None of that enhances the significance of this particular study, or makes it more convincing to those among clinical and personality psychologists who begin with different premises and define the “what” of personality in different ways.
None of that is a criticism of Dr. Tang’s personal dedication.
Chay in MI
Did anybody ask if these test subjects were really depressed? Or how it was determined that that they were depressed?
Well, I was recently diagnosed as severely depressed and immediately prescribed Zoloft.
Yes, I was tested, I did the 6 questions or was it 8? Anyway, the questions were few and no matter how you answered them you would be determined depressed to some degree.
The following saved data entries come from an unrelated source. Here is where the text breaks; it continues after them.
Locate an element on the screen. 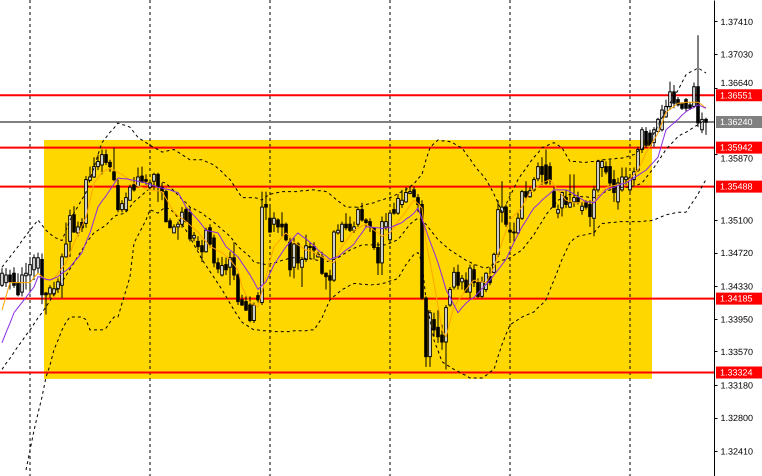 This screenshot has width=762, height=476. ref-line-label: 1.33324 is located at coordinates (736, 373).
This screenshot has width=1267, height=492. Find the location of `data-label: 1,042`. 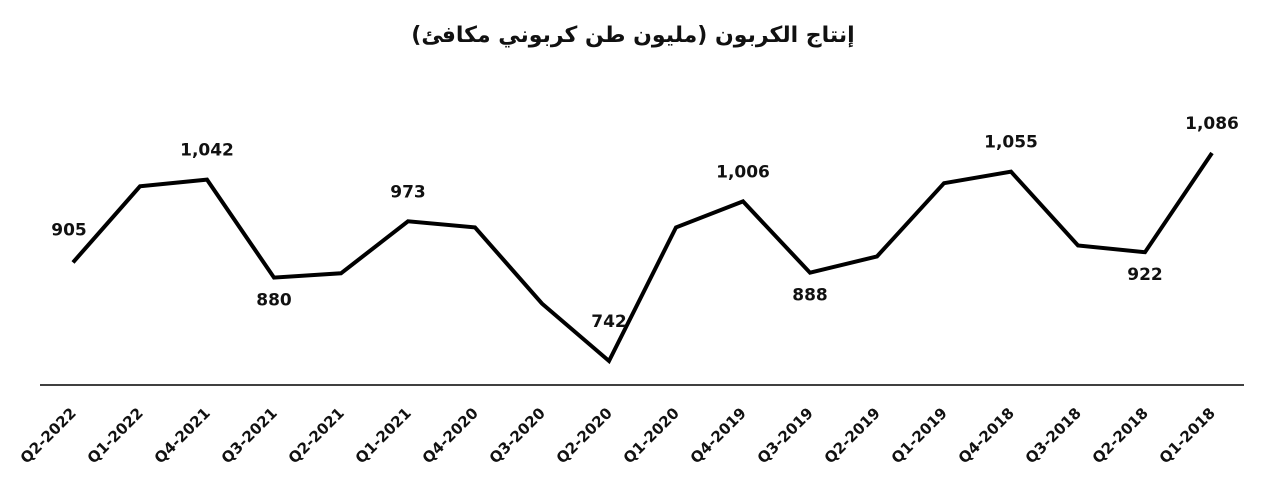

data-label: 1,042 is located at coordinates (207, 151).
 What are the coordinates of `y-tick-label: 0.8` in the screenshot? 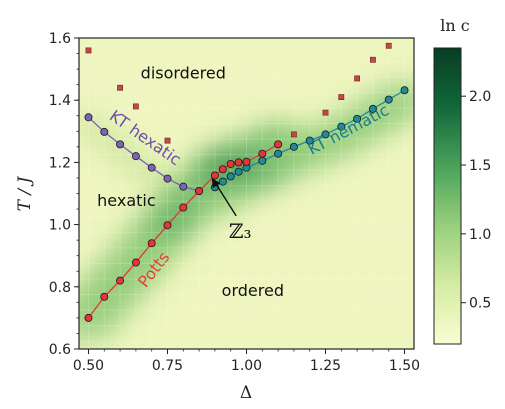 It's located at (60, 288).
The good doctor never asked what might be bothering me, didn’t inquire about any life events that might be depressing, or anything about my life at all.
Shame, if he had I would have told him that 7 weeks ago I lost my closest, dearest, and longest friend suddenly. Someone so close she might as well have been my sister.
It hadn’t been a year since I lost my father, my aunt, and 3 of my cousins and barely 2 years since the death of my mother.
Forgive me for being a bit down on some days, ya know. Not to mention that I lost my best friend a few days before my own birthday and Thanksgiving. This will be the first Christmas we didn’t go shopping together.
In my book, grieving is normal, not diseased.
I understand that they have a similar test for kids for ADHD.
Aren’t we lucky to have advanced to the point where it’s so easy to be diagnosed as a mental case based on less than 20 questions.
I’m surprised I wasn’t given Paxil.
It wouldn’t have matter much anyway, I haven’t and have no intentions of taking any antidepressants ever.
I’m not crazy.
Ana
I am a neurotic and I did 20 years of psychoanalysis that ended in 2008.
I’m amazed that GSK has the guts to use the word neurosis and Paxil at the same line.
There is no medicine for neurosis. Maybe a diazepam, never clonazepam because it is too damn addictive but physicians say it is not, to help anxiety.
The word “neurosis” is not used any longer and now soldiers are not diagnosed “war neurotic”. They are diagnosed PTSD because a disorder can be treated with pills.
Where is the DSM-5? Some psychiatrists want it to end and it would be the right thing to do.
Seriously.
IF psychiatrists don’t don anything to stop the crimes they are promoting I don’t know what to think about humankind.
If those who are supposed to help… blah blah blah….
Nemeroff, Biederman… Shame, to say the least.
Thank you for the great work Ed Silverman!
I’m always commenting at Furious Seasons and never commented here I don’t know why.